▶ _PROBLEM_
Swap each occurrence of "Screen dimensions" in the material below for "Display size", keeping every other character unchanged.
────
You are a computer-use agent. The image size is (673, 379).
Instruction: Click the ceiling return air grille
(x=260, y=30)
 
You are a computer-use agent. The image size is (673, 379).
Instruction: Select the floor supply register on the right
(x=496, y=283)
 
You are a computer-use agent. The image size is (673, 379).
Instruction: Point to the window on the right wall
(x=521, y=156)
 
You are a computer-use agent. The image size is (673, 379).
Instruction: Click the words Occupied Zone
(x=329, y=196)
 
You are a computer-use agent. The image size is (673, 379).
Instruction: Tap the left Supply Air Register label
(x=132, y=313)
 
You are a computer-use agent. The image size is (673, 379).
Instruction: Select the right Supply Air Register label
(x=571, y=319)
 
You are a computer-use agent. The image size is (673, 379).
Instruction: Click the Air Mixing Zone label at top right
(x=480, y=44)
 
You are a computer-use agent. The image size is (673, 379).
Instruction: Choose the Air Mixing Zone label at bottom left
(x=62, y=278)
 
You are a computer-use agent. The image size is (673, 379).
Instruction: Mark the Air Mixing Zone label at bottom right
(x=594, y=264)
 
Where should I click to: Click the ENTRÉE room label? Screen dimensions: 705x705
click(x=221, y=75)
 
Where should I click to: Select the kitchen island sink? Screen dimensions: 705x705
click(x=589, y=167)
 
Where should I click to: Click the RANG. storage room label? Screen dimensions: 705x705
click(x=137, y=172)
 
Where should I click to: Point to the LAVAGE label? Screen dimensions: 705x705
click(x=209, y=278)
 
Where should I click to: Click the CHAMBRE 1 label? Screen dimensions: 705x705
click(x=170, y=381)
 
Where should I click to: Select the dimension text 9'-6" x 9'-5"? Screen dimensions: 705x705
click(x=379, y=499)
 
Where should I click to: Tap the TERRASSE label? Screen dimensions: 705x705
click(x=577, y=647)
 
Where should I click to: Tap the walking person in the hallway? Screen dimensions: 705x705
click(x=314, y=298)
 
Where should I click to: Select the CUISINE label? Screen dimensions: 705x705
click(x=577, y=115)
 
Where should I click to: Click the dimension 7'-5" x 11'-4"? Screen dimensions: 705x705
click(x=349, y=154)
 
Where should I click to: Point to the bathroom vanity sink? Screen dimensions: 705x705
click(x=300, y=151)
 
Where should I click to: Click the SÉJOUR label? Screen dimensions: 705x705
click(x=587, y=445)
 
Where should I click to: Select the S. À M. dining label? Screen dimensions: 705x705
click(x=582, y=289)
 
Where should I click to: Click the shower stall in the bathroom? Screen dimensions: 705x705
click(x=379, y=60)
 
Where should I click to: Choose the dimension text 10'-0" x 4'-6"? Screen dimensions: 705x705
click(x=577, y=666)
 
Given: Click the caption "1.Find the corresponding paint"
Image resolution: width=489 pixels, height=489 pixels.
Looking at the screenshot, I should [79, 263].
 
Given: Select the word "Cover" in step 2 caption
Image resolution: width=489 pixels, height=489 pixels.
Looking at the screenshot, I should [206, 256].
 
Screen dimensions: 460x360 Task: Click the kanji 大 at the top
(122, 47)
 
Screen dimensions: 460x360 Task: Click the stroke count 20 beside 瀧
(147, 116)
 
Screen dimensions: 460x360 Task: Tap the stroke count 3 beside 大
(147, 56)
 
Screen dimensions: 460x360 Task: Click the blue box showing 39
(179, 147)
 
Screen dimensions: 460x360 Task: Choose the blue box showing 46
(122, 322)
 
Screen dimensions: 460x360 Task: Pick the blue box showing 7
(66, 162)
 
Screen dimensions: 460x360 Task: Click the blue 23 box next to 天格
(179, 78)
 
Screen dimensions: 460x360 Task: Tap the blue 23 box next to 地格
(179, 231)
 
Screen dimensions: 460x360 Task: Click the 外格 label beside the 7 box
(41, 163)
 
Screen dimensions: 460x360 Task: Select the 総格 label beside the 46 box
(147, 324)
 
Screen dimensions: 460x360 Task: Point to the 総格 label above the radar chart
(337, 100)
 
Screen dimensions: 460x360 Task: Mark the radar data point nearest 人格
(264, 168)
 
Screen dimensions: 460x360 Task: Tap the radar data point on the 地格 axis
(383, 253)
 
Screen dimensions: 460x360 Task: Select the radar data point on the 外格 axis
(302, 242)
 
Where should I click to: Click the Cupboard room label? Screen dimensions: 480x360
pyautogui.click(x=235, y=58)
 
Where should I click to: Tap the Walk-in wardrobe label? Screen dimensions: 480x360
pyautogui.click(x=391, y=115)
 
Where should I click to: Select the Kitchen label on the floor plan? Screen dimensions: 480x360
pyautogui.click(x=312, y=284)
────
▶ _RESPONSE_
You are a computer-use agent. The image size is (673, 379).
Instruction: Click the ceiling return air grille
(x=260, y=30)
 
You are a computer-use agent. The image size is (673, 379).
Instruction: Select the floor supply register on the right
(x=496, y=283)
 
You are a computer-use agent. The image size is (673, 379).
Instruction: Point to the window on the right wall
(x=521, y=156)
 
You are a computer-use agent. The image size is (673, 379).
Instruction: Click the words Occupied Zone
(x=329, y=196)
 
You are a computer-use agent. The image size is (673, 379).
Instruction: Tap the left Supply Air Register label
(x=132, y=313)
 
You are a computer-use agent. The image size is (673, 379).
Instruction: Select the right Supply Air Register label
(x=571, y=319)
 
You are a computer-use agent. The image size is (673, 379).
Instruction: Click the Air Mixing Zone label at top right
(x=480, y=44)
 
You are a computer-use agent. The image size is (673, 379).
Instruction: Choose the Air Mixing Zone label at bottom left
(x=62, y=278)
 
You are a computer-use agent. The image size is (673, 379).
Instruction: Mark the Air Mixing Zone label at bottom right
(x=594, y=264)
 
Where should I click to: Click the ENTRÉE room label? Display size: 705x705
click(x=221, y=75)
 
Where should I click to: Select the kitchen island sink? Display size: 705x705
click(x=589, y=167)
 
Where should I click to: Click the RANG. storage room label? Display size: 705x705
click(x=137, y=172)
 
Where should I click to: Point to the LAVAGE label? Display size: 705x705
click(x=209, y=278)
 
Where should I click to: Click the CHAMBRE 1 label? Display size: 705x705
click(x=170, y=381)
 
Where should I click to: Select the dimension text 9'-6" x 9'-5"? Display size: 705x705
click(x=379, y=499)
 
Where should I click to: Tap the TERRASSE label? Display size: 705x705
click(x=577, y=647)
 
Where should I click to: Tap the walking person in the hallway? Display size: 705x705
click(x=314, y=298)
 
Where should I click to: Select the CUISINE label? Display size: 705x705
click(x=577, y=115)
 
Where should I click to: Click the dimension 7'-5" x 11'-4"? Display size: 705x705
click(x=349, y=154)
 
Where should I click to: Point to the bathroom vanity sink? Display size: 705x705
click(x=300, y=151)
 
Where should I click to: Click the SÉJOUR label? Display size: 705x705
click(x=587, y=445)
 
Where should I click to: Select the S. À M. dining label? Display size: 705x705
click(x=582, y=289)
 
Where should I click to: Click the shower stall in the bathroom? Display size: 705x705
click(x=379, y=60)
 
Where should I click to: Choose the dimension text 10'-0" x 4'-6"? Display size: 705x705
click(x=577, y=666)
 
Given: Click the caption "1.Find the corresponding paint"
Image resolution: width=489 pixels, height=489 pixels.
Looking at the screenshot, I should [79, 263].
 
Given: Select the word "Cover" in step 2 caption
Image resolution: width=489 pixels, height=489 pixels.
Looking at the screenshot, I should [206, 256].
 
Display size: 460x360 Task: Click the kanji 大 at the top
(122, 47)
 
Display size: 460x360 Task: Click the stroke count 20 beside 瀧
(147, 116)
 
Display size: 460x360 Task: Tap the stroke count 3 beside 大
(147, 56)
 
Display size: 460x360 Task: Click the blue box showing 39
(179, 147)
 
Display size: 460x360 Task: Choose the blue box showing 46
(122, 322)
 
Display size: 460x360 Task: Pick the blue box showing 7
(66, 162)
 
Display size: 460x360 Task: Click the blue 23 box next to 天格
(179, 78)
 
Display size: 460x360 Task: Tap the blue 23 box next to 地格
(179, 231)
 
Display size: 460x360 Task: Click the 外格 label beside the 7 box
(41, 163)
 
Display size: 460x360 Task: Select the 総格 label beside the 46 box
(147, 324)
 
Display size: 460x360 Task: Point to the 総格 label above the radar chart
(337, 100)
 
Display size: 460x360 Task: Mark the radar data point nearest 人格
(264, 168)
 
Display size: 460x360 Task: Tap the radar data point on the 地格 axis
(383, 253)
 
Display size: 460x360 Task: Select the radar data point on the 外格 axis
(302, 242)
 
Where should I click to: Click the Cupboard room label? Display size: 480x360
pyautogui.click(x=235, y=58)
 
Where should I click to: Tap the Walk-in wardrobe label? Display size: 480x360
pyautogui.click(x=391, y=115)
 
Where should I click to: Select the Kitchen label on the floor plan? Display size: 480x360
pyautogui.click(x=312, y=284)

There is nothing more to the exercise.